Professors Help High School Teachers Make Science Meaningful

Using easy-to-understand examples like eating too much chili for lunch and posing illustrative questions like "What happens if you step into a bathtub full of water?" are just a few ways that high school teachers are learning to present difficult concepts to their students through a new science initiative by the Bayer School of Natural and Environmental Science and the School of Education.

"It's not about using fancy words and talking like some scientist in a white coat at NASA," said Dr. Alexandra Santau, assistant professor in the Department of Instruction and Leadership in Education and Principal Investigator on the project. "It's about presenting science in an approachable way that makes sense and that students can relate to. So, if you eat too much chili for lunch and you pass gas, and someone in the back of the room smells it, that's diffusion and that's science!"

Twenty-two high school physics, biology, chemistry and environmental science teachers from nine schools in western Pennsylvania laughed at Dr. Santau's example, and agreed that similar teaching techniques resonate with their students.

Lori Hall, a ninth grade biology teacher in the Western Beaver School District, shared her go-to diffusion example of filling a room with M&Ms. "I ask them, 'If you had a room filled to the top with M&Ms, and you opened the door, would some of the M&Ms fall out?'," she said.

According to Santau, that is precisely the type of questioning that helps students build connections and make sense of difficult concepts. "It's hands-on, minds-on science," she said.

On Oct. 10 and 11, the first group of high school teachers visited Duquesne. Half of the group received lab aid kits to help design experiments demonstrating diffusion and osmosis. Others received kits to build mini remote-controlled, hydrogen-fuel cell cars for experiments demonstrating concepts like solar electricity and how hydrogen is separated from water to create energy. Each teacher also received a Livescribe pen that will help them share documents electronically.

"They want practical examples rather than theories," Madura said of high school science teachers. "They want specific lessons, and they want clear ways to integrate technology."

Santau added, "It is very important to us that the teachers co-crafted our time together. Their ideas and experiences were critical in shaping the professional development, instead of us telling them what works."

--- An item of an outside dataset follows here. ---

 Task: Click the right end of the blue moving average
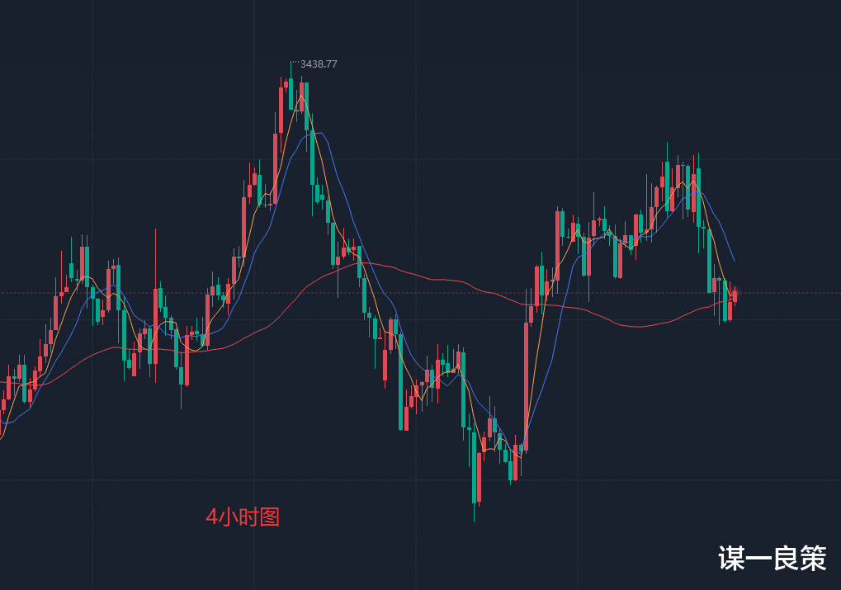click(x=734, y=260)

The goal of the science teaching initiative is to increase the use of inquiry-based methodology over lecture-based approaches to help students pose questions, develop hypotheses and reach conclusions.

"We're trying to give them practical applications to take back to their classrooms," Santau added.

Teachers also are learning how to make instruction more student-centered, how to guide students in planning experiments, build models, set up questions, and collect and interpret data. Most importantly, they will help students see the relevance of science to real world applications.

"It will make the students better learners, enhance their critical thinking and analysis skills, and help them become more proficient problem solvers," Seybert said.

The group of teachers will return for two days in the spring semester, and after that, will help mentor other high school teachers in the region. Organizers hope the program will be funded for an additional three years.